**Page text**
Biblical Perspectives Magazine, Volume 25, Number 34, August 20 to August 26, 2023

First Peter:
Elect Exiles

1 Peter 1:1-2

By Rev. Kevin Chiarot

This is the first lesson in our series on the book of 1 Peter. Which has been called a "condensed resume of the faith." The book is a model of pastoral instruction (for those who live, as we say, in between the times). In the tension of a salvation already accomplished, and not yet consummated. And in the face of serious cultural hostility. Which makes it a book uniquely relevant, I think, to our current moment.

The author, of course, is Peter, an apostle of Jesus Christ and thus authorized by Christ himself, to instruct and to comfort the church. He writes somewhere around 63 AD from the city of Rome, where he was, according to tradition, martyred just a few years later. Rome is symbolically called Babylon, at the end of the letter. Just as it is called Babylon throughout the Book of Revelation. So, it is from Rome, Babylon, the capital of the Empire, to a people living under the dominion of the Roman Beast, that Peter writes. In these opening verses we will make two points. Exiles and Election.

I. Exiles

First, then, exiles. After identifying himself, Peter begins: To God's elect, exiles scattered throughout the provinces of Pontus, Galatia, Cappadocia, Asia and Bithynia. Notice first, that whether these are Roman provinces, or just regions, the letter is a general, widely distributed, letter – what we call today a catholic epistle. Peter writes not to merely one church, but to a wide geographical swath of believers, across what today is – a swath of Turkey.

This gives the book a kind of universal feel. It's not bogged down in the local issues of any one congregation. And the Christians to whom he writes are, note, SCATTERED, throughout these provinces. The word for "scattered" is the word we get "Diaspora" from – a term used of the Jews in exile, scattered from their homeland.

**Exercise requirements**
• a. Please write out, word for word, the part of the sermon on 1 Peter that opens with the words containing "First, then, exiles." and closes with "swath of Turkey.".
• b. Carry the sermon on 1 Peter forward from its last sentence.
The listing has no connection to the sermon on 1 Peter.

**Information supplied**
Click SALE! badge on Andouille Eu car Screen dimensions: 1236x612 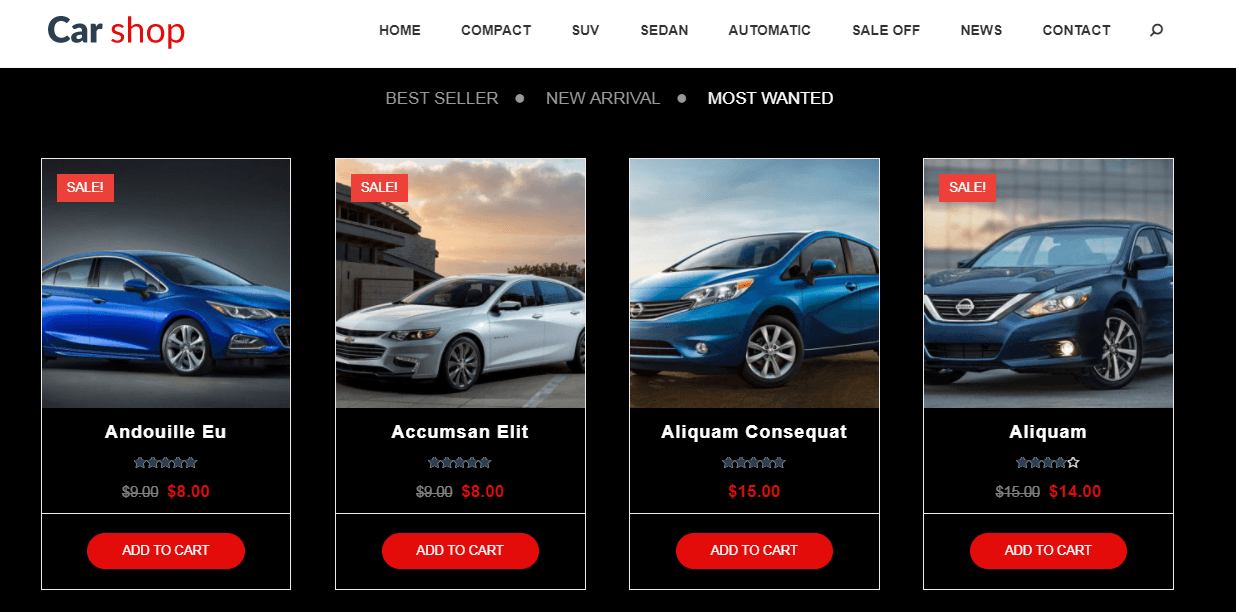point(85,187)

**In response**
• a.
First, then, exiles. After identifying himself, Peter begins: To God's elect, exiles scattered throughout the provinces of Pontus, Galatia, Cappadocia, Asia and Bithynia. Notice first, that whether these are Roman provinces, or just regions, the letter is a general, widely distributed, letter – what we call today a catholic epistle. Peter writes not to merely one church, but to a wide geographical swath of believers, across what today is – a swath of Turkey.

• b.
But, while there is some debate here, Peter is most likely using the term metaphorically, and writing to a predominantly Gentile audience. These are people, we know from the rest of the book, who inherited a futile way of life from their forefathers – something unlikely to be said of his Jewish heritage. They previously indulged in pagan sensuality, drunkenness, orgies, and general debauchery, which Jews would have found abhorrent. These are a people whose neighbors are shocked, when they cease to live a life of immoral dissipation. Which would be true of Gentiles, but perhaps not of Jews.

Finally, were told in chapter 2, that these are a people who were not the people God, and now are the people of God, they had not received mercy, but now they have received mercy. This is an allusion to Hosea chapters 1 and 2, and originally speaks of the restoration of rebellious Israel.

But Paul, in Romans 9, extends the Hosea text to the calling of the Gentiles, and it would appear Peter is doing the same thing here. Thus, on balance, the evidence is that Peter is writing to predominantly (not exclusively) Gentile Christians. And Peter, as the NT does everywhere, appropriates the language that the OT applies to Israel, to the church.

For she is the renewal of Israel. She is the Israel of God.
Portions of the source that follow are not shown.